DATA TO USE:
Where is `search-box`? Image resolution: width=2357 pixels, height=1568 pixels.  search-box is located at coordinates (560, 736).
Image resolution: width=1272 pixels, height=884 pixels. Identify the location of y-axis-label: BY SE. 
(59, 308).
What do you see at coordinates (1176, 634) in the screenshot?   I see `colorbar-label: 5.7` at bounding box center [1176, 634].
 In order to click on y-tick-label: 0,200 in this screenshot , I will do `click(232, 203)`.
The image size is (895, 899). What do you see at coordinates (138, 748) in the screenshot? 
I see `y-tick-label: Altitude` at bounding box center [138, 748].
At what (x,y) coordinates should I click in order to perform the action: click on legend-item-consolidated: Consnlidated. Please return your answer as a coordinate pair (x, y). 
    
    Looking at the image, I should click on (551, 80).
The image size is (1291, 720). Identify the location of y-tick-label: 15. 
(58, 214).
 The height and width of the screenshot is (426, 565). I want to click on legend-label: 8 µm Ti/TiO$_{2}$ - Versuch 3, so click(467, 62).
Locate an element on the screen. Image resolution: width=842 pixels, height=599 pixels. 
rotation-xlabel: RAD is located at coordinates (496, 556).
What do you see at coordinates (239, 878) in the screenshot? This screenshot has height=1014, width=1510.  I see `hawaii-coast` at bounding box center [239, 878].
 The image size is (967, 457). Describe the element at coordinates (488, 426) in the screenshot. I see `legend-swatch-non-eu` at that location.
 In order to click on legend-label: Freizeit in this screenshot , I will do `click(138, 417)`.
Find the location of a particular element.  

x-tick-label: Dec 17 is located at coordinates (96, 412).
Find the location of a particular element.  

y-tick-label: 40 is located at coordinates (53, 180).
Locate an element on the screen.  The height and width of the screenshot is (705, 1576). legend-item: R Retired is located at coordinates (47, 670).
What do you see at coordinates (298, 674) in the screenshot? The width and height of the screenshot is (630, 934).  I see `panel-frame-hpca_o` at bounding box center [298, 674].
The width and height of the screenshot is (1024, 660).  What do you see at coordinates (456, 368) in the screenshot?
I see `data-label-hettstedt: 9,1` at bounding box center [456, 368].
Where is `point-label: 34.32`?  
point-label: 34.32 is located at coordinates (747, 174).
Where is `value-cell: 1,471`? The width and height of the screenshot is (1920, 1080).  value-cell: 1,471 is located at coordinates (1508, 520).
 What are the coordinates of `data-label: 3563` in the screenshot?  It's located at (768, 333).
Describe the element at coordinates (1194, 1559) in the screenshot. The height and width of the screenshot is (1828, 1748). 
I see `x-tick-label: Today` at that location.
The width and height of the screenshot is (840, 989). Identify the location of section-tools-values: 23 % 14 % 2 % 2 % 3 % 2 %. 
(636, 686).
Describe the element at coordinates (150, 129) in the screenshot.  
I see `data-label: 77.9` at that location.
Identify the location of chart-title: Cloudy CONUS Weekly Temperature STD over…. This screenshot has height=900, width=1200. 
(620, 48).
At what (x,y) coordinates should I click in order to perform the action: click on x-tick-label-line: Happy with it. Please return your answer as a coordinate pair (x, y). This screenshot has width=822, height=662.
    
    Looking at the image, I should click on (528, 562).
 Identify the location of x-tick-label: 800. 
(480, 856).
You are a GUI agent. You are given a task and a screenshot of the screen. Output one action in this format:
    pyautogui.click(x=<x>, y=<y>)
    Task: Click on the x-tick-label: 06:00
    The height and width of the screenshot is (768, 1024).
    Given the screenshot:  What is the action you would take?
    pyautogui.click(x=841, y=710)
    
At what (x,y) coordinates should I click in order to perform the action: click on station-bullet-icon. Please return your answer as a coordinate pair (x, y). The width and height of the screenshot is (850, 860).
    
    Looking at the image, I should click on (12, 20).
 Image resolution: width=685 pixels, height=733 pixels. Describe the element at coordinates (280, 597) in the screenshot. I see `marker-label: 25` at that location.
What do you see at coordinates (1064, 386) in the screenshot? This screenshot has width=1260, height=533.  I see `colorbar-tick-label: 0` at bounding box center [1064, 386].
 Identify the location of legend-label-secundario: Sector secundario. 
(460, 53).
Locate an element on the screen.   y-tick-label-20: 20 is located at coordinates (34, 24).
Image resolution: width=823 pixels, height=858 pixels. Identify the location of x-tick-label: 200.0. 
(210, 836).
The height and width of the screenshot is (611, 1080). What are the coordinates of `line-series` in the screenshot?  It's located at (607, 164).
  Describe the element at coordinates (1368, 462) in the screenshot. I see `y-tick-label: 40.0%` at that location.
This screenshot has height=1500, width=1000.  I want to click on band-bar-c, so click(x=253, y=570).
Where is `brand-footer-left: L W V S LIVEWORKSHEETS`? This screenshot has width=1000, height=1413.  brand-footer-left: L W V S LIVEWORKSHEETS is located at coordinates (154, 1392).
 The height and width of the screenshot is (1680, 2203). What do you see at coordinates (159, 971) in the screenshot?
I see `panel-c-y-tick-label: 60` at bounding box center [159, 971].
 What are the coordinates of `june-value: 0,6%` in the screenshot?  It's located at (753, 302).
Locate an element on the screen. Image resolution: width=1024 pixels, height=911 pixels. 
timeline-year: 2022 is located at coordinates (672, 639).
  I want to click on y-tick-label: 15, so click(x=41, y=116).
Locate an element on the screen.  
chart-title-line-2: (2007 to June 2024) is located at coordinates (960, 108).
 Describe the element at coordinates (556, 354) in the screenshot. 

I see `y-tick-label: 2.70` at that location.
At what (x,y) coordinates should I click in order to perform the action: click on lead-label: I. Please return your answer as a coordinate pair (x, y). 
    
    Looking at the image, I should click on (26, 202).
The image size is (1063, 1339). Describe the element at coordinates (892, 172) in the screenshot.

WHAT IS NEEDED:
Return every line of the records above that contains the word "Describe".

RESPONSE AREA:
 The image size is (967, 457). Describe the element at coordinates (488, 426) in the screenshot. I see `legend-swatch-non-eu` at that location.
Describe the element at coordinates (1194, 1559) in the screenshot. The height and width of the screenshot is (1828, 1748). 
Describe the element at coordinates (150, 129) in the screenshot.  
 Image resolution: width=685 pixels, height=733 pixels. Describe the element at coordinates (280, 597) in the screenshot. I see `marker-label: 25` at that location.
  Describe the element at coordinates (1368, 462) in the screenshot. I see `y-tick-label: 40.0%` at that location.
 Describe the element at coordinates (556, 354) in the screenshot. 
The image size is (1063, 1339). Describe the element at coordinates (892, 172) in the screenshot.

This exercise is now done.